Harry Pierpont
Harry Pierpont was a career criminal, a murderer and bank robber, who is less well known than John Dillinger (with whom he worked for a time late in his career), mostly because he wanted it that way. Pierpont disliked the publicity that many of the roaming criminal gangs of the thirties thrived on, and was more than content to let others receive the fame associated with being gang leaders, although he was very much the leader of a criminal operation. By the end of the 1920s he had participated in several armed robberies of stores and banks, mostly in Indiana, and despite several attempted escapes was in custody at Michigan City. After being denied clemency, Pierpont arranged to escape with the assistance of Dillinger and several of Dillinger’s gang.
Throughout the summer of 1933 Dillinger and company committed multiple bank robberies, and obtained guns to smuggle into the prison where Pierpont and accomplices were held. How Dillinger managed to get the guns into the prison remains a matter of speculation; some believe he simply tossed them over the prison wall to bribed guards, others say that they were smuggled into the prison laundry. At any rate, the guns made it to Pierpont and his cohorts, and they used hostages under gunpoint to leave the prison. Once outside, Pierpont stole a sheriff’s car, later exchanging it for another, and with pre-arranged help on the outside from several accomplices made good his escape.

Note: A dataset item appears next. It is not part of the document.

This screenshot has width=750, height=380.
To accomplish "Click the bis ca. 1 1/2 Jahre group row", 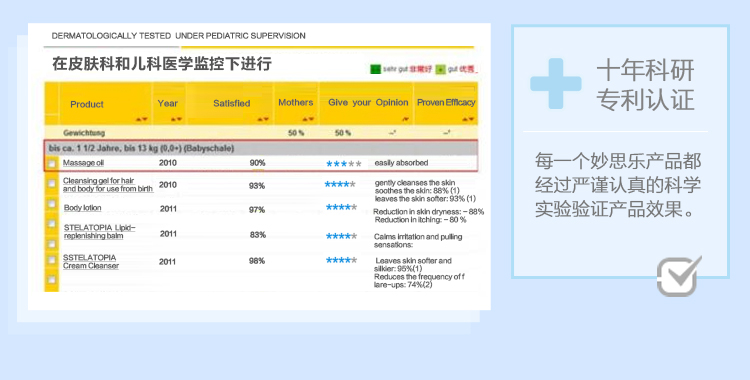I will 261,148.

Meanwhile, Dillinger had been arrested in Dayton, Ohio and was being held in Lima, Ohio. Pierpont and several others robbed a bank in St. Mary’s to raise funds to get Dillinger out of jail. They then rescued Dillinger from the jail by posing as Indiana Prison officials, shooting the sheriff in the process when he demanded credentials, and escaped. That fall Dillinger and Pierpont stole guns and bulletproof vests from a police station in Auburn, Indiana. A week later they did the same at a police station in Peru, Indiana. By the end of October they were robbing banks in Indiana. After hiding out for a time in Florida they returned to robbing banks in East Chicago, Indiana in January, 1934, after which Pierpont, Dillinger, their girlfriends, and other gang members headed west.

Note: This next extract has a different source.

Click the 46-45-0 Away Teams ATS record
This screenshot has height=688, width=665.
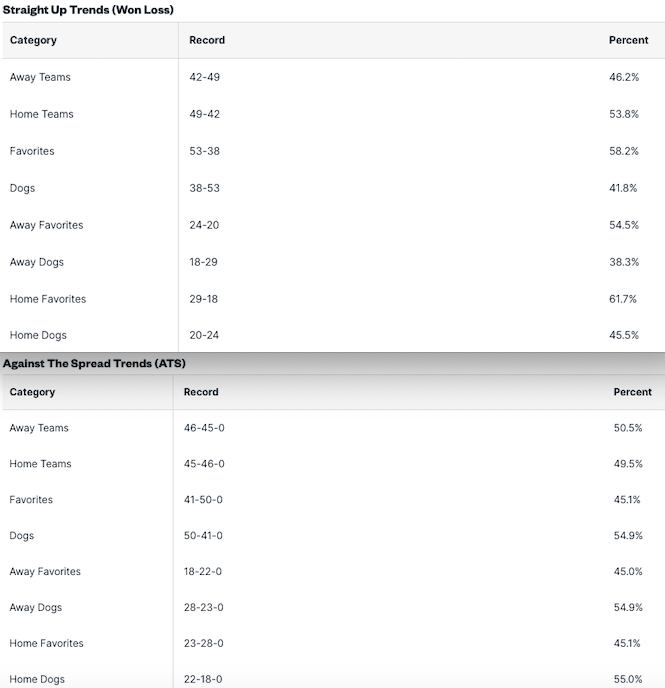point(203,428)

In Tucson the gang members were recognized and rounded up, with all of them in custody by the end of January. Pierpont was extradited to Ohio to stand trial for the murder of the Allen County sheriff while Dillinger was sent to Indiana. Pierpont and another accomplice were convicted and sentenced to death in Ohio’s electric chair, and held on death row in the Ohio State Prison. After Dillinger escaped from jail in Indiana prison officials suspected he would try to help Pierpont escape and increased security. In July 1934 Dillinger was killed in Chicago, and Pierpont, realizing that there would be no rescue attempt, made plans to escape on his own.
In September Pierpont and his accomplice from the Dillinger gang, Charles Makley, attempted to escape using fake pistols they had carved from bars of soap. When guards opened fire Makley was killed and Pierpont received multiple wounds. The following month, still not fully recovered from his wounds, Pierpont was executed in the electric chair, to which he had to be carried due to the severity of his injuries.